As the Word became flesh (John 1:14), an angel just had to tell someone. The angel proclaimed the grand wonder of the birth of Christ to shepherds. Heaven became so excited by the angel's proclamation that the armies of God burst out in praise! Just look how loud that first Christmas was, as described in Luke 2:

"8 That night there were shepherds staying in the fields nearby, guarding their flocks of sheep. 9 Suddenly, an angel of the Lord appeared among them, and the radiance of the Lord’s glory surrounded them. They were terrified, 10 but the angel reassured them. 'Don’t be afraid!' he said. 'I bring you good news that will bring great joy to all people. 11 The Savior—yes, the Messiah, the Lord—has been born today in Bethlehem, the city of David! 12 And you will recognize him by this sign: You will find a baby wrapped snugly in strips of cloth, lying in a manger."

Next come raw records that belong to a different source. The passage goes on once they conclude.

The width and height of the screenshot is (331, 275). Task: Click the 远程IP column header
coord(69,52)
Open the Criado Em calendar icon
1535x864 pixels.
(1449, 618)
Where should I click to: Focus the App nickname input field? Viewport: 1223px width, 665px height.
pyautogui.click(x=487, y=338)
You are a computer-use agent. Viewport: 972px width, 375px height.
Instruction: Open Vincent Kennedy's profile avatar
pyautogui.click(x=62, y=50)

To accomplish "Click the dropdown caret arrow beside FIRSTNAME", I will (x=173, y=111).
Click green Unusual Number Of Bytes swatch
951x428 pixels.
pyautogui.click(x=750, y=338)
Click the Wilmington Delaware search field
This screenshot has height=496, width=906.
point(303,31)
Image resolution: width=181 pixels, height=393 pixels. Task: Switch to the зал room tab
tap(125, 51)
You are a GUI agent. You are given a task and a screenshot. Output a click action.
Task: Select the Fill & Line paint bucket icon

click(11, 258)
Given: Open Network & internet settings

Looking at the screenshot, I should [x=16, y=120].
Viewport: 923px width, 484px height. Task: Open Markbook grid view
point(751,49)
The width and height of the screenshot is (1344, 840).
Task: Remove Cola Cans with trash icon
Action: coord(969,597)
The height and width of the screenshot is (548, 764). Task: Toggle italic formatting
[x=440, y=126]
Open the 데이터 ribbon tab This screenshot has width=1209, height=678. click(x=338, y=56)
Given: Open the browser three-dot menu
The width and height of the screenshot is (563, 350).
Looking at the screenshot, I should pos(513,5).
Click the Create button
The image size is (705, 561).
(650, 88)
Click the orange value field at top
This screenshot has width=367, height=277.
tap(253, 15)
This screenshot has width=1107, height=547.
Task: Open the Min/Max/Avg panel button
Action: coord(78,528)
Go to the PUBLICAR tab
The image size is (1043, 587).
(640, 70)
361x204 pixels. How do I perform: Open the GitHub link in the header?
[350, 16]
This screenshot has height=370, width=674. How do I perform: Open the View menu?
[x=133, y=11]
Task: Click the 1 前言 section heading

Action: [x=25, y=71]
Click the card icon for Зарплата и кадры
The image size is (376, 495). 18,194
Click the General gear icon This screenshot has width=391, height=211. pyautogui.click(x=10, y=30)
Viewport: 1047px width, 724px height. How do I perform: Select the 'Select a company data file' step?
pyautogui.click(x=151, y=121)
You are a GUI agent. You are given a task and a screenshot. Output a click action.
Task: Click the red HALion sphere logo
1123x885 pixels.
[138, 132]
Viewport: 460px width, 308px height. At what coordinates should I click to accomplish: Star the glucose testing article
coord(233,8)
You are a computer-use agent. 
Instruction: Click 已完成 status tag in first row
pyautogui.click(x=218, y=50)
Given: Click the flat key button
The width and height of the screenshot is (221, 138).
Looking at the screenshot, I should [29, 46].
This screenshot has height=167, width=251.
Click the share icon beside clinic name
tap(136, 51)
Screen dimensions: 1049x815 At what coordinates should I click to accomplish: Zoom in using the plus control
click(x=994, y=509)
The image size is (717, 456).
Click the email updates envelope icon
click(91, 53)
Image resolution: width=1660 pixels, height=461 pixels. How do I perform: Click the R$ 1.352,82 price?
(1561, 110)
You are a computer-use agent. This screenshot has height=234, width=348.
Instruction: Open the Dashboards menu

"13 Suddenly, the angel was joined by a vast host of others—the armies of heaven—praising God and saying,

"14 Glory to God in highest heaven,
and peace on earth to those with whom God is pleased.”

From that time forward, many would be so moved by Christ they simply would have to tell others. We see it in Acts 4, as Peter and John are warned to stop teaching in the name of Jesus. Their response to the religious leaders is recorded in verses 19 and 20:

"19 But Peter and John replied, 'Do you think God wants us to obey you rather than him? 20 We cannot stop telling about everything we have seen and heard'."

When we see what God has done in the giving of His Son as a Savior for the world, we are compelled to tell others of such immeasurable love and grace, and it moves us not to silence but to loud praise and rejoicing!

Is this how you share Christmas ... by telling others of God's gift of His Son? As you consider Christmas, does it stir you to rejoicing and praising God? Or is it just another silent, calm night?